▶ **WORK INSTRUCTION**: Could each record be written out again exactly as it stands?

[Stored data]
=-=-=
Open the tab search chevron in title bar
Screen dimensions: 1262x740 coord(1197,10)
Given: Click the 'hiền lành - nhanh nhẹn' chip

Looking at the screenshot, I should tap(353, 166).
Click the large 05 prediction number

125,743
=-=-=
▶ **SOLUTION FOR THIS EXERCISE**:
Open the tab search chevron in title bar
Screen dimensions: 1262x740 coord(1197,10)
Given: Click the 'hiền lành - nhanh nhẹn' chip

Looking at the screenshot, I should tap(353, 166).
Click the large 05 prediction number

125,743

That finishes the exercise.